Exercise goal. Provide the entries once more, identical in every word.

======== Dataset excerpts ========

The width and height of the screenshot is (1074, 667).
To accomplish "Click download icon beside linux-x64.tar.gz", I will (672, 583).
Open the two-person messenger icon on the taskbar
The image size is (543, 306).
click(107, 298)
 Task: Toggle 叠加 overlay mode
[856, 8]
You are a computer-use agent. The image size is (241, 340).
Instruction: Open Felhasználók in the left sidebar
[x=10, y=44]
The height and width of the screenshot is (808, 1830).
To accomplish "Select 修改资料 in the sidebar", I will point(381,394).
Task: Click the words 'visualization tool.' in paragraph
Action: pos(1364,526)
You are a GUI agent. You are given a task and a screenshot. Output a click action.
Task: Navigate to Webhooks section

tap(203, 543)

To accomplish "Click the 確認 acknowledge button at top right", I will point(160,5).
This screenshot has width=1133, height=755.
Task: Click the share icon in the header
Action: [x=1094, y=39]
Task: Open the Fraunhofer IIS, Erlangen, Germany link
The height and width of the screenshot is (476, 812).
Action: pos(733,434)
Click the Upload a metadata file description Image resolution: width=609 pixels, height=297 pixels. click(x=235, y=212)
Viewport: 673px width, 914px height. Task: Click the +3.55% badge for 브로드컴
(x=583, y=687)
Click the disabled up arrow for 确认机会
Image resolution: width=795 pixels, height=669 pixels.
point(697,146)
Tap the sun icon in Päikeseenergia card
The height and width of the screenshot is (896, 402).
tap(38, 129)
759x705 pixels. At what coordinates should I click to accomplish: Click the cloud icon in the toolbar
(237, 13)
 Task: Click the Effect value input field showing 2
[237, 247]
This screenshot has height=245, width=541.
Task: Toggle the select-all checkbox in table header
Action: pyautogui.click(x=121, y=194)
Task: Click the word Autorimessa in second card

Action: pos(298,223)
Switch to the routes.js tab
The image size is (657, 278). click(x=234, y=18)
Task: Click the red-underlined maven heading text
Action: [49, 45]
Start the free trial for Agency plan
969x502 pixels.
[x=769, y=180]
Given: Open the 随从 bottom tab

========

Output for this task.
The width and height of the screenshot is (1074, 667).
To accomplish "Click download icon beside linux-x64.tar.gz", I will (672, 583).
Open the two-person messenger icon on the taskbar
The image size is (543, 306).
click(107, 298)
 Task: Toggle 叠加 overlay mode
[856, 8]
You are a computer-use agent. The image size is (241, 340).
Instruction: Open Felhasználók in the left sidebar
[x=10, y=44]
The height and width of the screenshot is (808, 1830).
To accomplish "Select 修改资料 in the sidebar", I will point(381,394).
Task: Click the words 'visualization tool.' in paragraph
Action: pos(1364,526)
You are a GUI agent. You are given a task and a screenshot. Output a click action.
Task: Navigate to Webhooks section

tap(203, 543)

To accomplish "Click the 確認 acknowledge button at top right", I will point(160,5).
This screenshot has width=1133, height=755.
Task: Click the share icon in the header
Action: [x=1094, y=39]
Task: Open the Fraunhofer IIS, Erlangen, Germany link
The height and width of the screenshot is (476, 812).
Action: pos(733,434)
Click the Upload a metadata file description Image resolution: width=609 pixels, height=297 pixels. click(x=235, y=212)
Viewport: 673px width, 914px height. Task: Click the +3.55% badge for 브로드컴
(x=583, y=687)
Click the disabled up arrow for 确认机会
Image resolution: width=795 pixels, height=669 pixels.
point(697,146)
Tap the sun icon in Päikeseenergia card
The height and width of the screenshot is (896, 402).
tap(38, 129)
759x705 pixels. At what coordinates should I click to accomplish: Click the cloud icon in the toolbar
(237, 13)
 Task: Click the Effect value input field showing 2
[237, 247]
This screenshot has height=245, width=541.
Task: Toggle the select-all checkbox in table header
Action: pyautogui.click(x=121, y=194)
Task: Click the word Autorimessa in second card

Action: pos(298,223)
Switch to the routes.js tab
The image size is (657, 278). click(x=234, y=18)
Task: Click the red-underlined maven heading text
Action: [49, 45]
Start the free trial for Agency plan
969x502 pixels.
[x=769, y=180]
Given: Open the 随从 bottom tab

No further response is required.